═════ Vorliegender Text ═════

[B]: 6000 bei Mietenstopp-Demonstration

mieter 05.09.2011 14:32 Themen: Freiräume Soziale Kämpfe
6000 Menschen demonstrierten am Samstag, 3.9. gegen steigenden Mieten, Armut und Verdrängung. Stadtteilinitiativen und unterstützende Gruppen aus vielen Berliner Bezirken hatten zu der Demonstration aufgerufen. Unter an­de­rem nah­men Kie­zin­itia­ti­ven mit ihren Schil­dern aus Kreuz­berg, Neu­kölln, Alt-​Trep­tow, Mitte, Zeh­len­dorf und Wed­ding teil. Die Demonstrierenden kamen aus vielen unterschiedlichen gesellschaftlichen Milieus.

Verlauf

Die Demonstration startete am Hermannplatz/Neukölln. Dort wurde an einem Haus ein Plakat mit der Aufschrift "Hohe Mieten sind so gar nicht Punkrock" entrollte, Fahnen geschwenkt und Bengalos gezündet.

═════ Gespeicherte Daten ═════

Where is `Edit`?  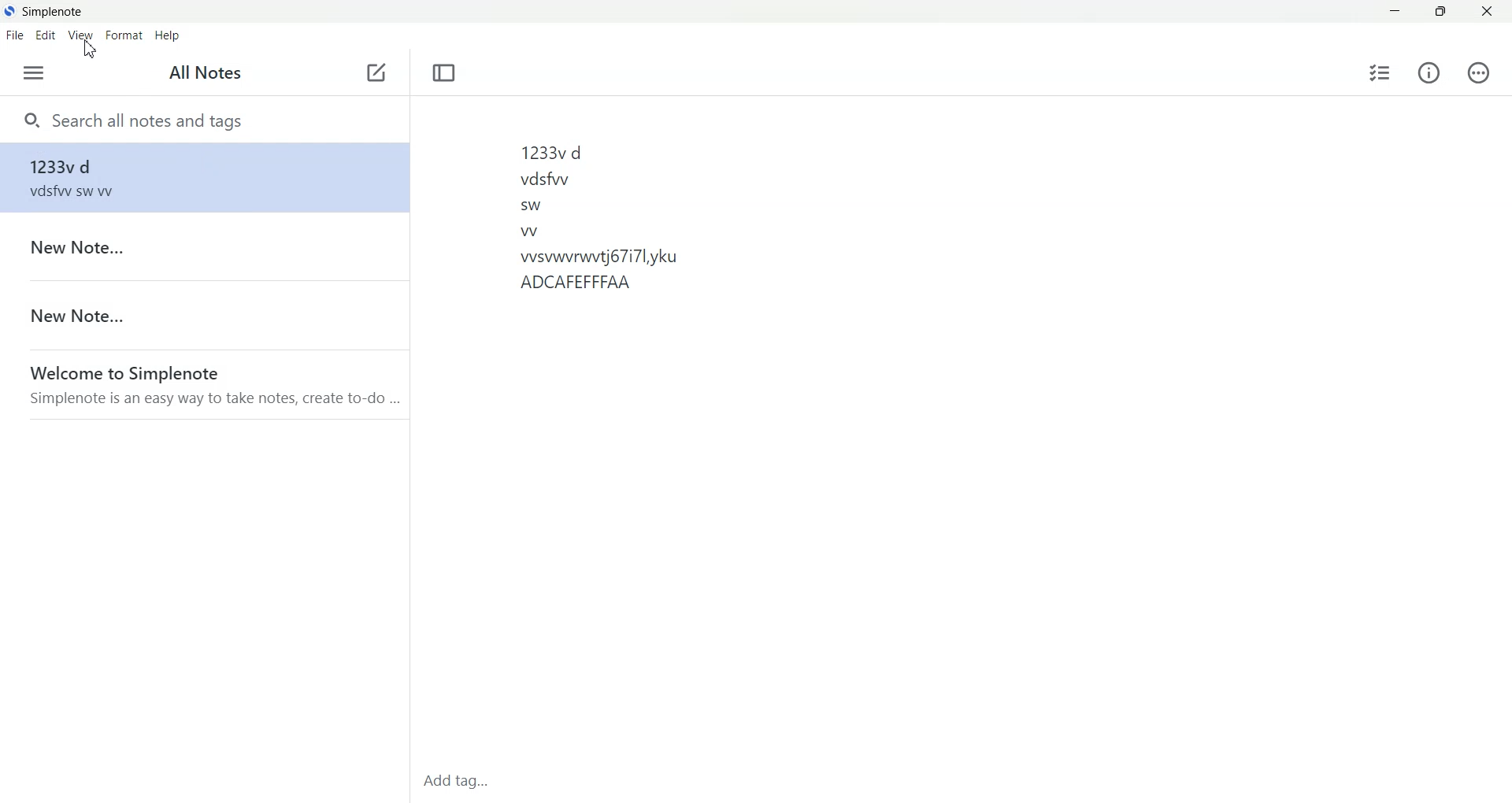
Edit is located at coordinates (45, 35).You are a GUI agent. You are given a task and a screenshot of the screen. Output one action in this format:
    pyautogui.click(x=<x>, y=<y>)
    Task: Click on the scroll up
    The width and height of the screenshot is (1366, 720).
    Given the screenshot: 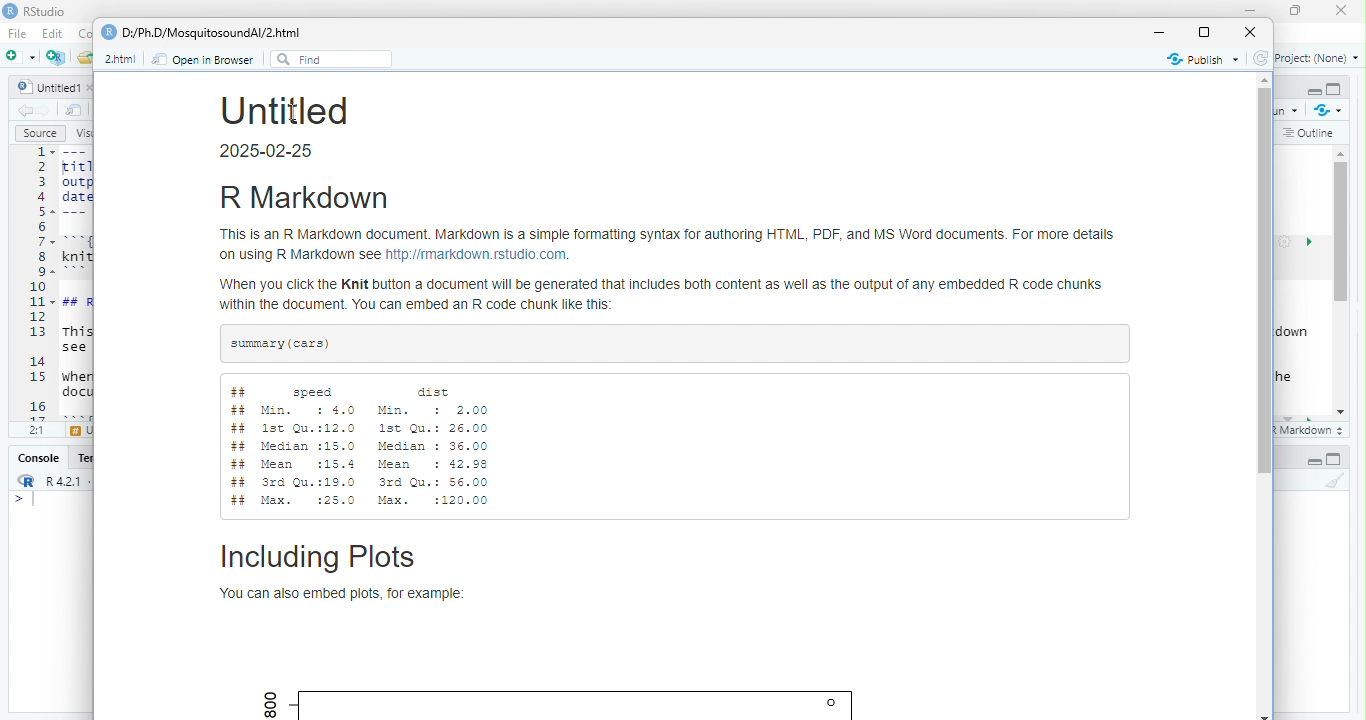 What is the action you would take?
    pyautogui.click(x=1343, y=153)
    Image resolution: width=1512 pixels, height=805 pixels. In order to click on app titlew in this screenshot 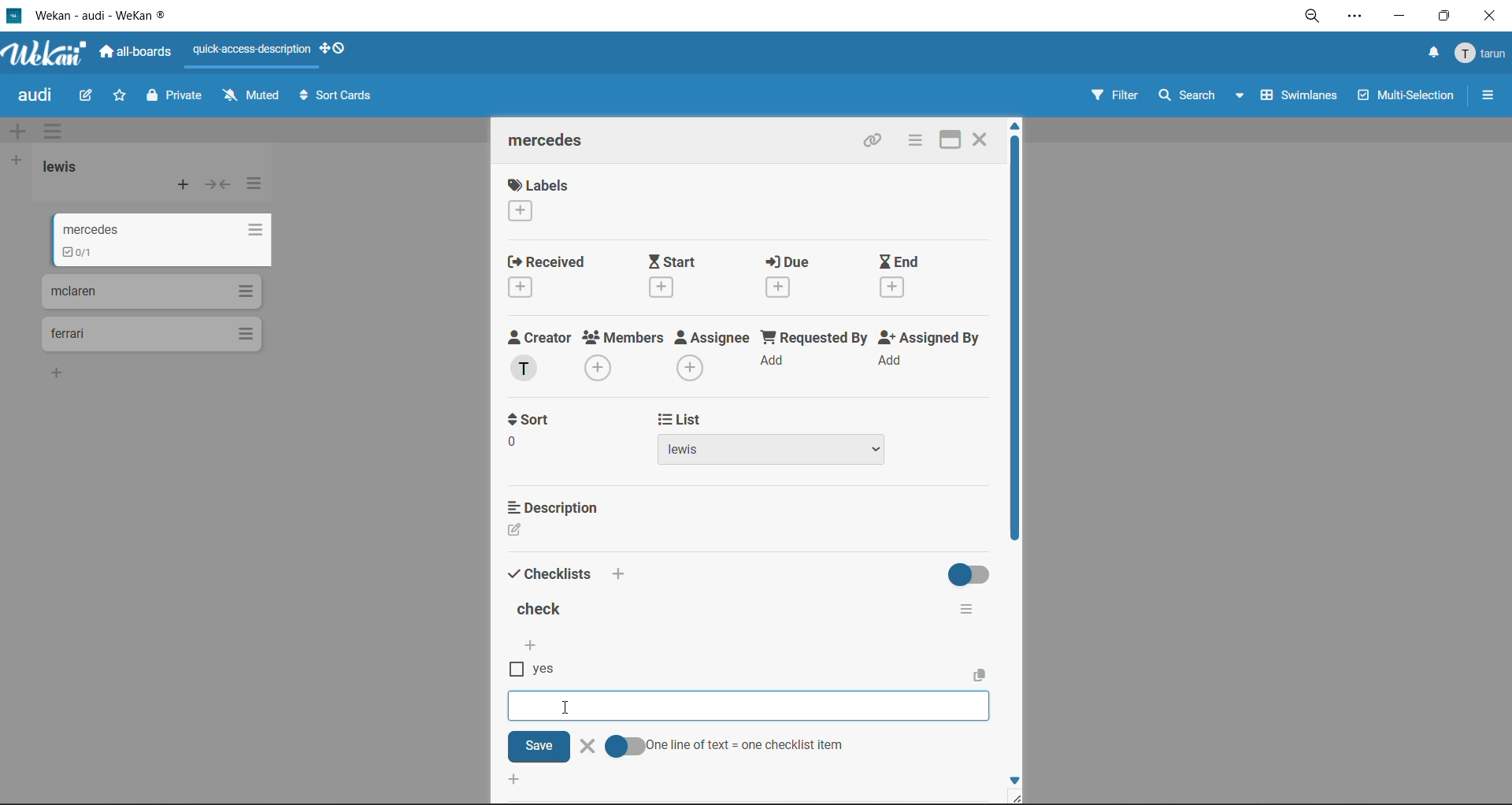, I will do `click(125, 18)`.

═════

Aufgaben:
1/ Wo startete die Demonstration laut dem Text über die Mietenstopp-Demonstration?
2/ Führe den Text über die Mietenstopp-Demonstration nach seinem letzten Satz weiter.

Antworten:
1/ Am Hermannplatz in Neukölln.

2/
Die Demonstration zog dann am Haus an der Ecke Fulda/Weichselstraße vorbei, desen Bewohner_innen sich gemeinsam gegen ihre Luxusmodernisierung wehren. Die Polizei verwehrte den Anwohner_innen Plakate aufzuhängen. In Alt-Treptow versammelten sich vor einem Haus mit Eigentumswohnungen Mittelschichtler_innen, die sich mit der neuen Mieter_innen-Bewegung offensichtlich nicht so richtig anfreunden konnten. Die Polizei bewachte im weiteren Verlauf ein Baugruppenprojekt und in der Reichenberger Straße die vielgehassten Carlofts. Dort standen sie sogar mit Hunden. Trotzdem kam es in der Reichenberger Straße zu einem Angriff auf ein Luxusprojekt mit Farbe.
Dominierend in der Demonstration war aber die Breite der Demonstrierenden. Die Rentnerin aus Zehlendort war genauso dabei, wie die Familie aus Kreuzberg oder der Autonome aus Friedrichshain. Viele Menschen hatten sich Schilder gebastelt um ihre persönliche Betroffenheit zu bekunden. Viele Kieze hatten eigene Vorabendtreffpunkte ausgemacht und stießen dann an unterschiedlichen Stelle zur Demo, u.a. 80 Radler_innen aus Mitte oder am Kotti 50 Anwohner_innen.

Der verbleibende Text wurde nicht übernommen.